## WHAT YOU WILL DO
Please give back, exactly as written, only the line containing "Contact (230, 1547)" and every line after it until the data below ends.

## Stored items
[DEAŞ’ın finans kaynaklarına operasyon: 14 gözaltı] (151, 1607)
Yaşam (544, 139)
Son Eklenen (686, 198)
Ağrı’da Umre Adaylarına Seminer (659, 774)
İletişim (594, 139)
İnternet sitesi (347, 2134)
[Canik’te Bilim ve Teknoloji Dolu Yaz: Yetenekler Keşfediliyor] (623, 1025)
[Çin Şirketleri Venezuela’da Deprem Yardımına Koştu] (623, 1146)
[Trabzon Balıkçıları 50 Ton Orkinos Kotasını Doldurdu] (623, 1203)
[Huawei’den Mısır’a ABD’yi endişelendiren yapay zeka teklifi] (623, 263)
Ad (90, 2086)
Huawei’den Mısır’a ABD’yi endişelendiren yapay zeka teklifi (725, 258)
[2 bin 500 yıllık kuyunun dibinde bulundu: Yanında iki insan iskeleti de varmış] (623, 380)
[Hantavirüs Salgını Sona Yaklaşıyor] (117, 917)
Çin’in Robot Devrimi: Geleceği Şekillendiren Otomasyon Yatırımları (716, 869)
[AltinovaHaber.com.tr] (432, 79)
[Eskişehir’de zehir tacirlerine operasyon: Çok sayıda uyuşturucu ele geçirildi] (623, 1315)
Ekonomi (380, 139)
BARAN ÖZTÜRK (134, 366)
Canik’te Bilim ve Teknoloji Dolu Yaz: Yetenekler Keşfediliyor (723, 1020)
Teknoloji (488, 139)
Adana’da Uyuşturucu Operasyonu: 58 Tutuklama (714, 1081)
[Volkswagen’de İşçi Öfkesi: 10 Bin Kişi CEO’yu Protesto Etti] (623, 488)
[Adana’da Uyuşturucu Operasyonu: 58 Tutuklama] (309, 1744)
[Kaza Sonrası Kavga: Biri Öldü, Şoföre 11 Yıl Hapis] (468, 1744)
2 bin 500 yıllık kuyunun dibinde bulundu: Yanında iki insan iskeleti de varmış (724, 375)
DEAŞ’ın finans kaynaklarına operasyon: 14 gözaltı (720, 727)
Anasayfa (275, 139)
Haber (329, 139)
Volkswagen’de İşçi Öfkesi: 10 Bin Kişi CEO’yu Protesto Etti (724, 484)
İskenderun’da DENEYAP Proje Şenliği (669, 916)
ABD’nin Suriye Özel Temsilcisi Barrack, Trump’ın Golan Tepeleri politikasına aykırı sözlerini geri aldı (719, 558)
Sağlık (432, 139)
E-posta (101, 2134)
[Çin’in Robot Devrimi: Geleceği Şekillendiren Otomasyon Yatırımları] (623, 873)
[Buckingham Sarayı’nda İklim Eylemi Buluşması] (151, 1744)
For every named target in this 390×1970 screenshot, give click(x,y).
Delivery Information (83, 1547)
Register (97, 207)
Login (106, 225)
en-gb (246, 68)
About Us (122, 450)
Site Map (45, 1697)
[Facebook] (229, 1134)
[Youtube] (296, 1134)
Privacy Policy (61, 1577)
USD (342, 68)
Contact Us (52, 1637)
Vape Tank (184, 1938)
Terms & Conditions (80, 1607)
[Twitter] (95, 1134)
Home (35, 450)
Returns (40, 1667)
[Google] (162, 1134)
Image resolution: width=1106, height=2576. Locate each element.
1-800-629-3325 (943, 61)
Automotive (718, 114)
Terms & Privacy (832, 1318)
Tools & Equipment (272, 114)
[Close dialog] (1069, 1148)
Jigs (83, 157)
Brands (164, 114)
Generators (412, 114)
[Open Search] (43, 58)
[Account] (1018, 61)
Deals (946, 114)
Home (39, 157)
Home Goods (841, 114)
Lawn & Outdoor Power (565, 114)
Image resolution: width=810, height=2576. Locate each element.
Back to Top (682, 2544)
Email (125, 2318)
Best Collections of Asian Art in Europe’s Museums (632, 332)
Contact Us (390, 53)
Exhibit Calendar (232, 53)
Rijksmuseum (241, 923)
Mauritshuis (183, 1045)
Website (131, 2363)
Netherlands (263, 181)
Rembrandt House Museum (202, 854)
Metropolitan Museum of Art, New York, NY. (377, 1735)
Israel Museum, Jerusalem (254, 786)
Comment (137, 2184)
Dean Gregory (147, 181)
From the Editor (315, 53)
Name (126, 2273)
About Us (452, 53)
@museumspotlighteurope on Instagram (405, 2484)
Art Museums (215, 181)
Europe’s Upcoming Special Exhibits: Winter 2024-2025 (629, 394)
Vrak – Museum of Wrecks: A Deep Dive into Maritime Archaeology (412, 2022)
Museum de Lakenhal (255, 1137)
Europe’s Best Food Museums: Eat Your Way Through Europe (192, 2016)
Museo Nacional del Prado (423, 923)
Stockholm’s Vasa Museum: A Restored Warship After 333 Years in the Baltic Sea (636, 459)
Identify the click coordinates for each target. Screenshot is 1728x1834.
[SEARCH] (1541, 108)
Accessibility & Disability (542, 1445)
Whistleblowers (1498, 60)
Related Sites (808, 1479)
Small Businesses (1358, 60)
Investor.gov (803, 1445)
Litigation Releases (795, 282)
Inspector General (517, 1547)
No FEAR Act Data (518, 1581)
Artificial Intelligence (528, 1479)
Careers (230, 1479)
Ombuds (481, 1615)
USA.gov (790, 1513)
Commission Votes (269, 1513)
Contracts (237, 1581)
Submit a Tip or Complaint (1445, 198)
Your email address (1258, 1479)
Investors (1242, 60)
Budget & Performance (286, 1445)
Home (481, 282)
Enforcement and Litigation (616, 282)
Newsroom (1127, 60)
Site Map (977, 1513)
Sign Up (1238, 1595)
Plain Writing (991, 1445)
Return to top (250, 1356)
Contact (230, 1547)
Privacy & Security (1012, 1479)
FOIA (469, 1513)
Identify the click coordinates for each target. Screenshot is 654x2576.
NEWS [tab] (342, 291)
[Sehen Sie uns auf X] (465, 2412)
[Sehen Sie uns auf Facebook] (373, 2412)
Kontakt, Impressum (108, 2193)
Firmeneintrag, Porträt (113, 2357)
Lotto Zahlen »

## REPLY
Contact (230, 1547)
Privacy & Security (1012, 1479)
FOIA (469, 1513)
Identify the click coordinates for each target. Screenshot is 654x2576.
NEWS [tab] (342, 291)
[Sehen Sie uns auf X] (465, 2412)
[Sehen Sie uns auf Facebook] (373, 2412)
Kontakt, Impressum (108, 2193)
Firmeneintrag, Porträt (113, 2357)
Lotto Zahlen »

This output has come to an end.